> [Instruction]:
Copy every one of the following rows, keeping each line unchanged.

> [Excerpted records]:
>> START
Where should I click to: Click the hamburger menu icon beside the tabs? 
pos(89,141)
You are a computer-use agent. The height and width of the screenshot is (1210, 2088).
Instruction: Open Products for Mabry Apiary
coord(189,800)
>> END
> [Solution to this exercise]:
Where should I click to: Click the hamburger menu icon beside the tabs? 
pos(89,141)
You are a computer-use agent. The height and width of the screenshot is (1210, 2088).
Instruction: Open Products for Mabry Apiary
coord(189,800)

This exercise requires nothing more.